#### DOCUMENT EXTRACT:
When I was growing up, it was dinner with the entire family every night of the week. At five o’clock you had to be at that table. A lot happened at that dinner table!

When I first saw this book, I wasn’t so sure about the idea of it. The theme of this book is eating together as a family. At first I thought he was trying too hard; it seemed out of character. But Gordon Ramsay is obviously trying to get families back together at meal time the way we used to do and I think it’s a good point. I like the theme, especially since too many people sit in front of the TV and eat, without even thinking about what they put in their mouths.

This book is different than most cookbooks since everything is organized into menus rather than types of dishes. For me that doesn’t always work. Oftentimes I’m just looking for an appetizer recipe, or a soup, or dessert. The layout of this book makes it hard to find those items quickly.

When it comes to the recipes, Gordon Ramsay has made a name for himself by being opinionated, and intimidating, but I didn’t find the recipes themselves to be intimidating. They’re well-written, fairly simple, and approachable. And the recipes are anything but typical. There are all sorts or interesting and unique ingredient combinations and that’s what I like about this book.

#### AVAILABLE DATA:

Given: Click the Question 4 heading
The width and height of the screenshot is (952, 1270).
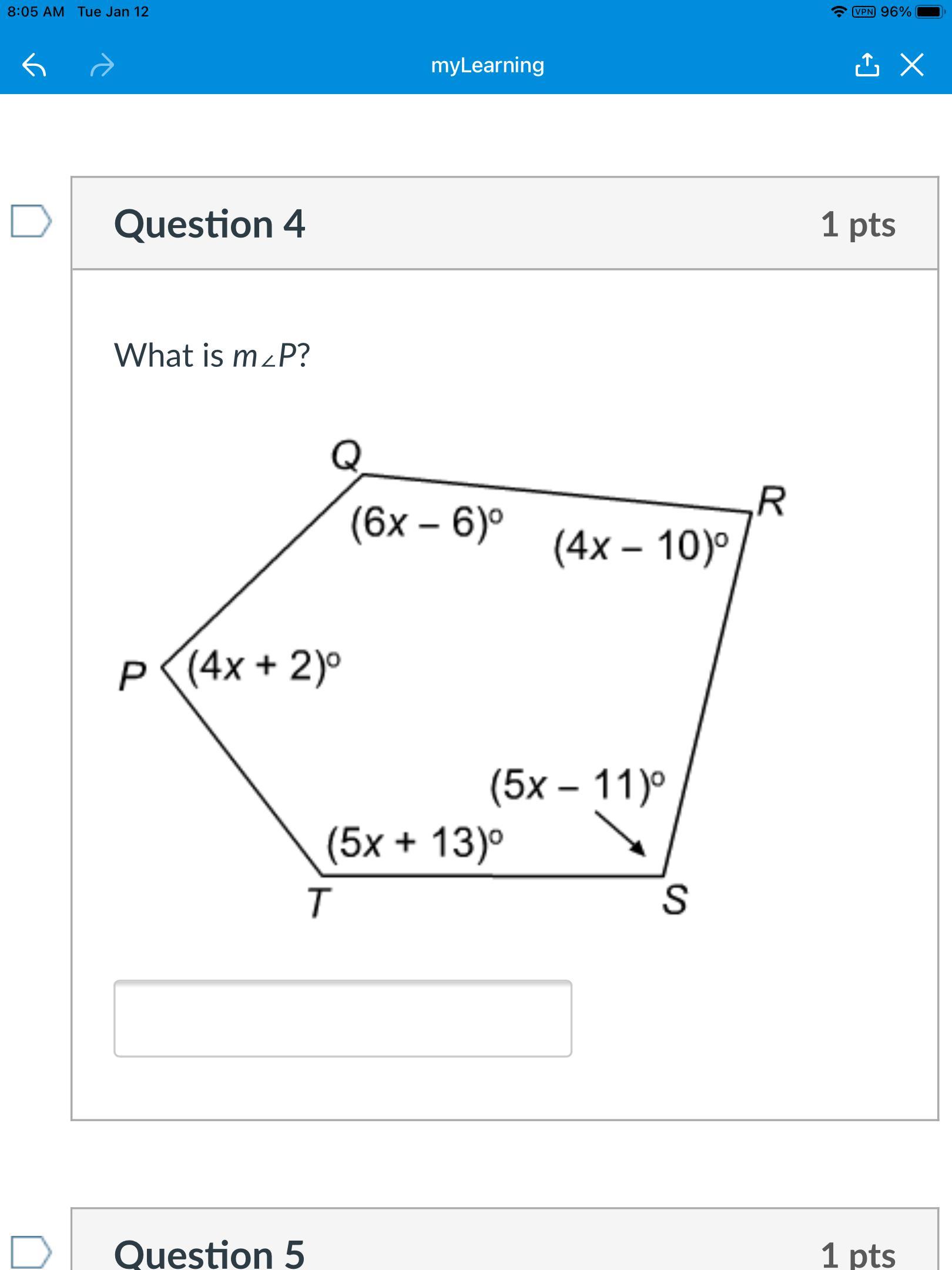Looking at the screenshot, I should pos(210,224).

#### TASKS TO COMPLETE:
A - In the cookbook review, what time did the family have to be at the dinner table each night?
B - Write the next part of the cookbook review, picking up right after its last sentence.
The data has nothing to do with what's asked here.

#### ANSWERS BELOW:
A - At five o'clock.

B -
In advance of our cook day, I made several additional recipes as part of our overall testing of this book. I made crushed peas with mozzarella on toast, a peach crumble, a lemon tart, wild garlic risotto, and a Chocolate Truffle Cake that Kristina claims is the best cake she’s ever had. (And she’s had a lot of cake!)

Another plus of this book is that it lays out the steps: a plan for what to do the day of, the day before, etc., and it gives information on prep time required. Very helpful.

It’s definitely a very visual book with lots of inspiring photographs. I think this book is aimed at anybody who wants to plan a special multi-course meal for their family. 

I had some doubts about this book in the beginning, but at the end of the day, almost everything was delicious. I love the fact that Gordon Ramsay is inventive and creative, and uses unlikely combinations of ingredients. I feel that it’s educating me as a cook, which counts for a lot. So, I give this cookbook my stamp of approval.

Kristina says:

Growing up, we always sat down and had dinner together. The only time we were allowed to watch TV and eat was during the hockey playoffs or the Oscars. Rules! 

In this cookbook, Gordon Ramsay is trying to encourage families to sit down together more often and share a meal at the table. And he’s not talking about macaroni and cheese. He’s talking about a proper, multi-course meal.

I was excited and intimidated by this book at first. It looks beautiful; really nice pictures and design. But it’s Gordon Ramsay!

The dishes aren’t your usually family night comfort food either. It’s fancier fare, like lamb and champagne, oysters and foie gras. No wonder the Ramsay kids don’t want to leave the table!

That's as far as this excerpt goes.